However, when encoding it to serialize it to disk, this is no longer true: I need to know how many bytes will be used to encode it so that I can decode it later. I thus decided to break my array of \(n\) bits into \(n \over 8\) 1-byte encoded integers.

To understand how to do this, let’s consider the following 16-bit bloom filter:

| 0 | 1 | 0 | 0 | 1 | 0 | 1 | 1 | 0 | 0 | 0 | 0 | 0 | 0 | 0 | 1 |

To find out the two side-by-side 8-bit integers that correspond to this 16-bit array integer, I can use a bitmask. Bitmasking is a technique used for bitwise operations to turn certain bits on or off. In my case, I need to break my array into 8-bits integers, so I can use a mask containing 8 bits set to 1 and perform a bitwise AND operation to compute the correct number. Here is how it can be done:

                                <------ PORTION TO ENCODE ------>
| 0 | 1 | 0 | 0 | 1 | 0 | 1 | 1 | 0 | 0 | 0 | 0 | 0 | 0 | 0 | 1 | <-- original
| 0 | 0 | 0 | 0 | 0 | 0 | 0 | 0 | 1 | 1 | 1 | 1 | 1 | 1 | 1 | 1 | <-- 0xFF mask

------------------------- AND OPERATION -------------------------

                                | 0 | 0 | 0 | 0 | 0 | 0 | 0 | 1 | <-- result (8 bits)

So the right-most integer is 1 (encoded as 00000001).

<------ PORTION TO ENCODE ------>
| 0 | 1 | 0 | 0 | 1 | 0 | 1 | 1 | 0 | 0 | 0 | 0 | 0 | 0 | 0 | 1 | <-- original
| 1 | 1 | 1 | 1 | 1 | 1 | 1 | 1 |                                 <-- 0xFF mask

------------------------- AND OPERATION -------------------------

| 0 | 1 | 0 | 0 | 1 | 0 | 1 | 1                                   <-- result (8 bits)

The second right-most integer is 75 (encoded as 01001011).

I can then write these two integers (75 and 1) to disk side-by-side.

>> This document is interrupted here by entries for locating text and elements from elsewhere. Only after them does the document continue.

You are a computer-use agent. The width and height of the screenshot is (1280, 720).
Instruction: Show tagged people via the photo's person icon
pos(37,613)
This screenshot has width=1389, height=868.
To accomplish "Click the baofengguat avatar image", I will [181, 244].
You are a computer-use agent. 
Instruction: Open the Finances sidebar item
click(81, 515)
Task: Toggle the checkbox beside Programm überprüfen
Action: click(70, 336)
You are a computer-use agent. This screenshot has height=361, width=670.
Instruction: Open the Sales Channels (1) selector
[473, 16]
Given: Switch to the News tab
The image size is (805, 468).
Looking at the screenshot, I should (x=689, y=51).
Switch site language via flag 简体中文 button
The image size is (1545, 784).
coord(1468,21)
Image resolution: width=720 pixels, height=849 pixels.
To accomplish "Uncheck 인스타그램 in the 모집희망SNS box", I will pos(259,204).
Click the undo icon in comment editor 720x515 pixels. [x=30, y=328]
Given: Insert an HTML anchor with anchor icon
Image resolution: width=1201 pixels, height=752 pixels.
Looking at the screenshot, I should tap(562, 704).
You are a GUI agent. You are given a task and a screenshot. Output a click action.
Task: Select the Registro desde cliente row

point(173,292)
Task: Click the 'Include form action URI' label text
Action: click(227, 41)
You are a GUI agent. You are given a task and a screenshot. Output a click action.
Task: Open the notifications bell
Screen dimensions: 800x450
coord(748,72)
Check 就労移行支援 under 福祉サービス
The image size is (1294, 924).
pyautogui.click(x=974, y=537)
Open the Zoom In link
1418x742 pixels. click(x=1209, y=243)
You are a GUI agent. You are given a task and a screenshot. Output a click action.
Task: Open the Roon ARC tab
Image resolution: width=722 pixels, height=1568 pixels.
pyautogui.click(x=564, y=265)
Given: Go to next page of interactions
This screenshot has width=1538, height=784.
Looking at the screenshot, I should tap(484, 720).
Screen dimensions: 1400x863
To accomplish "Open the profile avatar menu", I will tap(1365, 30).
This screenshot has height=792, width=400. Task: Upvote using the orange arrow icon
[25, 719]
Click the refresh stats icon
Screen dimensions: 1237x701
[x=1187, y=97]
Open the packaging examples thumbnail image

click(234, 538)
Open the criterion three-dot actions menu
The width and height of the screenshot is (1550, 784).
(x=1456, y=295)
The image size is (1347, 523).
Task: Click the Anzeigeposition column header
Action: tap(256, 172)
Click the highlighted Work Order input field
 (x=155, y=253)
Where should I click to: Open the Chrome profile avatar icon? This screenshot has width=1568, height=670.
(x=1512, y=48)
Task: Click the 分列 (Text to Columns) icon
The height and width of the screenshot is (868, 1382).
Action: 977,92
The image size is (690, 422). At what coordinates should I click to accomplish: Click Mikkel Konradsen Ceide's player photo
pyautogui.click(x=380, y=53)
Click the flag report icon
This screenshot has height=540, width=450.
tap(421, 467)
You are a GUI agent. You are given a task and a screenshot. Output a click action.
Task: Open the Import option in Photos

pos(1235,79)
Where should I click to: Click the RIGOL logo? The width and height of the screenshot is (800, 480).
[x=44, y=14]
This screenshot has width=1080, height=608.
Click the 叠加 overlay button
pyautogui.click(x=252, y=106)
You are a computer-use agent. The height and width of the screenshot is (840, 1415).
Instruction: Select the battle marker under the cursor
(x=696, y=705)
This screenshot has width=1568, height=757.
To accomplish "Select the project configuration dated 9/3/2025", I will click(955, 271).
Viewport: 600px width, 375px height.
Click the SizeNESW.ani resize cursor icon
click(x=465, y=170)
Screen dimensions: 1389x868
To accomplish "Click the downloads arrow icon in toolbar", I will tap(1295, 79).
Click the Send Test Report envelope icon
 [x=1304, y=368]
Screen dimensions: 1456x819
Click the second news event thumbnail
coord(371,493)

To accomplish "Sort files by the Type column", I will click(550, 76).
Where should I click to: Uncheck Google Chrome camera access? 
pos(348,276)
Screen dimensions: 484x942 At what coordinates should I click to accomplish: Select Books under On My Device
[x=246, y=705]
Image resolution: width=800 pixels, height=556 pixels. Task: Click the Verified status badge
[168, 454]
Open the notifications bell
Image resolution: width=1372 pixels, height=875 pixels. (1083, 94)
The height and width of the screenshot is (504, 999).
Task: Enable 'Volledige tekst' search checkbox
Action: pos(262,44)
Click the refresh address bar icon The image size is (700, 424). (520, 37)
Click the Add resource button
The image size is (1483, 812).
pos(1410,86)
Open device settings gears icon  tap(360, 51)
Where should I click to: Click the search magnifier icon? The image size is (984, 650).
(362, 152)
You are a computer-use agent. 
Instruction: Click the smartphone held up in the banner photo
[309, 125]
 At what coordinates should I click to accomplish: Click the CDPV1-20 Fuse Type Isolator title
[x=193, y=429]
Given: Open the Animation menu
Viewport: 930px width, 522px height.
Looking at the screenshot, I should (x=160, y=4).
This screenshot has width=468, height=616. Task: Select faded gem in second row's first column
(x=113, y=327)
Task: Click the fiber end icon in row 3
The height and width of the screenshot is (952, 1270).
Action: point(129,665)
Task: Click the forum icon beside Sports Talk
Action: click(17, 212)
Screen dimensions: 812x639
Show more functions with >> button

When decoding, I can later recreate the full array by decoding each 1-byte integer one-by-one and recreate the full array of bits from there. Hereunder is the full code for encoding and decoding my bloom filters:

import struct


class BloomFilter:
    def to_bytes(self) -> bytes:
        # 0xFF is 255 (mask to get the lowest byte)
        bytes_to_pack = tuple((self.bits >> (8 * i)) & 0xFF
                              for i in range(self.nb_bytes))
        encoded_bits = struct.pack("B" * self.nb_bytes, *bytes_to_pack)
        encoded_nb_hash_functions = struct.pack("B", len(self.hash_functions))
        return encoded_bits + encoded_nb_hash_functions

    @classmethod
    def from_bytes(cls, data: bytes) -> "BloomFilter":
        nb_bytes = len(data) - 1
        nb_hash_functions = struct.unpack("B", data[nb_bytes:])[0]
        unpacked_bytes = struct.unpack("B" * nb_bytes, data[:nb_bytes])
        bits = sum(byte << (8 * i) for i, byte in enumerate(unpacked_bytes))

        return cls(nb_bytes=nb_bytes,
                   nb_hash_functions=nb_hash_functions,
                   bits=bits)

My bloom filters can now be serialized together with my SSTables!